As used herein, the term " pharmaceutically effective amount " means an amount necessary to induce angiogenesis properly and to demonstrate the pharmacological effect of the treatment of the ischemic disease.

The pharmaceutically acceptable carriers to be contained in the pharmaceutical composition of the present invention are those conventionally used in the present invention and include lactose, dextrose, sucrose, sorbitol, mannitol, starch, acacia rubber, calcium phosphate, alginate, gelatin, But are not limited to, calcium silicate, microcrystalline cellulose, polyvinylpyrrolidone, cellulose, water, syrups, methylcellulose, methylhydroxybenzoate, propylhydroxybenzoate, talc, magnesium stearate and mineral oil. It is not. The pharmaceutical composition of the present invention may further contain a lubricant, a wetting agent, a sweetening agent, a flavoring agent, an emulsifying agent, a suspending agent, a preservative, etc. in addition to the above components. Suitable pharmaceutically acceptable carriers and formulations include, but are not limited to, Remington's Pharmaceutical Sciences (19th ed., 1995).
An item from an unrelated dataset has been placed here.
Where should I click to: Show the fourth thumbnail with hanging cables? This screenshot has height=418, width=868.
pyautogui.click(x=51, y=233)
The pharmaceutical composition of the present invention can be administered orally or parenterally. In the case of parenteral administration, the composition can be administered by intravenous injection, subcutaneous injection, muscle injection, intraperitoneal injection, transdermal administration, or the like.
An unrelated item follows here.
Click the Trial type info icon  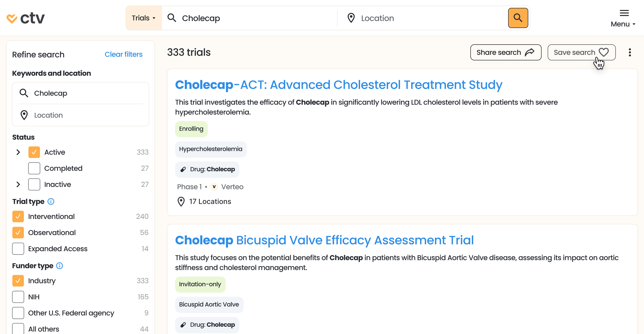coord(51,201)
The appropriate dosage of the pharmaceutical composition of the present invention varies depending on factors such as the formulation method, administration method, age, body weight, sex, pathological condition, food, administration time, administration route, excretion rate and responsiveness of the patient, Usually, a skilled physician can readily determine and prescribe dosages effective for the desired treatment or prophylaxis. According to a preferred embodiment of the present invention, the daily dosage of the pharmaceutical composition of the present invention is 0.001-100 mg / kg.

The pharmaceutical composition of the present invention may be formulated into a unit dose form by formulating it using a pharmaceutically acceptable carrier and / or excipient according to a method which can be easily carried out by a person having ordinary skill in the art to which the present invention belongs. Or by intrusion into a multi-dose container. The formulations may be in the form of solutions, suspensions or emulsions in oils or aqueous media, or in the form of excipients, powders, granules, tablets or capsules, and may additionally contain dispersing or stabilizing agents.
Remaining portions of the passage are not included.